Autoridades sanitárias do estado da Geórgia, nos Estados Unidos, comunicaram a morte de um homem que foi infectado pela ameba Naegleria fowleri, conhecida como “comedora de cérebros”. O paciente provavelmente a contraiu enquanto nadava em um lago de água doce.

A ameba causa uma infecção incomum que “destrói o tecido cerebral e causa inchaço, levando, geralmente, à morte”, aponta comunicado à imprensa divulgado pelo Departamento de Saúde Pública da Geórgia na sexta-feira (29/7).

Não há informações claras sobre a data exata do óbito ou o local exato onde a ameba foi contraída.
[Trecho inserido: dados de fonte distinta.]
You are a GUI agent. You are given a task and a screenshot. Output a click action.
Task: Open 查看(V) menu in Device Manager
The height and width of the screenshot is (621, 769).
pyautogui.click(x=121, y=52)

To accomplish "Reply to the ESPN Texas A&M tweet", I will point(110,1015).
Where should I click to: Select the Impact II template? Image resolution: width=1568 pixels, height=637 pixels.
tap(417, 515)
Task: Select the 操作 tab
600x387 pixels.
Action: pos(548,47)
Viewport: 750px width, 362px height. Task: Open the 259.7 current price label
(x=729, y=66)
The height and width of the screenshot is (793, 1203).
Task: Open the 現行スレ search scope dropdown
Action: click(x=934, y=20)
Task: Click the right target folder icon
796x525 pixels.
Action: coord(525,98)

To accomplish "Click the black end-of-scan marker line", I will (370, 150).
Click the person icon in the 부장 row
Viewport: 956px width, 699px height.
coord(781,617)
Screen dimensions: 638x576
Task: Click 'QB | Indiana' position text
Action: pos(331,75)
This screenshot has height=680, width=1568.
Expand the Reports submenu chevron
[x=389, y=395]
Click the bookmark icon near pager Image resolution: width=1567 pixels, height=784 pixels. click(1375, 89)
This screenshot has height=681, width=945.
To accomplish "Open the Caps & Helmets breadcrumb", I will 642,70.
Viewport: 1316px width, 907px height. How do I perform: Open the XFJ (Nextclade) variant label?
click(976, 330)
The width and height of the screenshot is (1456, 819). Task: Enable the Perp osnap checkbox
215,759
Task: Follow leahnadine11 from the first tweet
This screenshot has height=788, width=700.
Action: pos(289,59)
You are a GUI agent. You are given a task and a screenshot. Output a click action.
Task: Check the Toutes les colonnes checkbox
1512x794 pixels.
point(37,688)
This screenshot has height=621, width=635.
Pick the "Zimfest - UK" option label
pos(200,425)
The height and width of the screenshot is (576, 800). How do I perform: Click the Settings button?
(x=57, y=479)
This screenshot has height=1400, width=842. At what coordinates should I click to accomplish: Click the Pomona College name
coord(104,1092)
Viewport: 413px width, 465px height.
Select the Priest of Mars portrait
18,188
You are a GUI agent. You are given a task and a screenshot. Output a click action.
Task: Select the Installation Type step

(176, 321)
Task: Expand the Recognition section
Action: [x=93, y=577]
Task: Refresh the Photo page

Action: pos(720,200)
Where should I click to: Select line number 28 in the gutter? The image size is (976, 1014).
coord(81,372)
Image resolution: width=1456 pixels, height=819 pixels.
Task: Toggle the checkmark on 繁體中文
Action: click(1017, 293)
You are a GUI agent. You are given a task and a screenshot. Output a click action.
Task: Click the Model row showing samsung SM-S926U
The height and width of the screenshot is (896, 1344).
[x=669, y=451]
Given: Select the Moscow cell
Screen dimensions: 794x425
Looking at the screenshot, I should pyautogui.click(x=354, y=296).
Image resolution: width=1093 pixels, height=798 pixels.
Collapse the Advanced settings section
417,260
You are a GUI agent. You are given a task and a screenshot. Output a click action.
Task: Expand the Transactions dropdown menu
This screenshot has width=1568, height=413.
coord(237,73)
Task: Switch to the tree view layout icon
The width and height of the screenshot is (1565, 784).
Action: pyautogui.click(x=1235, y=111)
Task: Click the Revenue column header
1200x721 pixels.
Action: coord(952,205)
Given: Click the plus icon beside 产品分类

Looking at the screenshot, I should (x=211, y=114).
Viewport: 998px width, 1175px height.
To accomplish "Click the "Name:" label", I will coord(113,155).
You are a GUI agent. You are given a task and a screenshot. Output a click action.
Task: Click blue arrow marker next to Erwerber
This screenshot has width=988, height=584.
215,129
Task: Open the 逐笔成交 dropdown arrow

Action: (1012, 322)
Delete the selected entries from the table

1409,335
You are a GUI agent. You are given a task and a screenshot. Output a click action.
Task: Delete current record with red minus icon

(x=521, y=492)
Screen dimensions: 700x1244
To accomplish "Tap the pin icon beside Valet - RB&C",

A Naegleria fowleri não é encontrada em água salgada ou potável, tampouco em piscinas devidamente tratadas.

A infecção acontece quando entra água contaminada pelo nariz — a ameba não causa problemas quando é ingerida, e não pode ser transmitida entre pessoas.

Incidências de infecções da ameba

Outros casos foram reportados nos Estados Unidos ao longo de 2023. Em julho, confirmou-se que um menino de 2 anos de idade, de Nevada, faleceu depois de ter sido infectado pela Naegleria fowleri.

O garoto, que residia no condado de Lincoln, ao norte da região de Las Vegas, pode ter sido exposto à ameba em Ash Springs, uma fonte termal natural.

Em fevereiro, um homem na Flórida também morreu infectado pela ameba, possivelmente após enxaguar os seios da face com água da torneira, de acordo com informações das autoridades de saúde.

No ano anterior, foram confirmados três casos de Naegleria fowleri que provavelmente ocorreram após a exposição à água doce em Iowa, Nebraska e Arizona, de acordo com dados dos Centros de Controle e Prevenção de Doenças dos EUA. O mesmo número de casos foi relatado em 2019, 2020 e 2021.

O Departamento de Saúde Pública da Geórgia ressaltou que, embora o risco de infecção seja baixo, indivíduos que nadam em águas doces quentes devem sempre estar cientes do risco.

Os sintomas da infecção podem incluir forte dor de cabeça, febre, náusea, vômitos e podem progredir para rigidez do pescoço, convulsões e coma, levando à morte em aproximadamente cinco dias após o início dos sinais.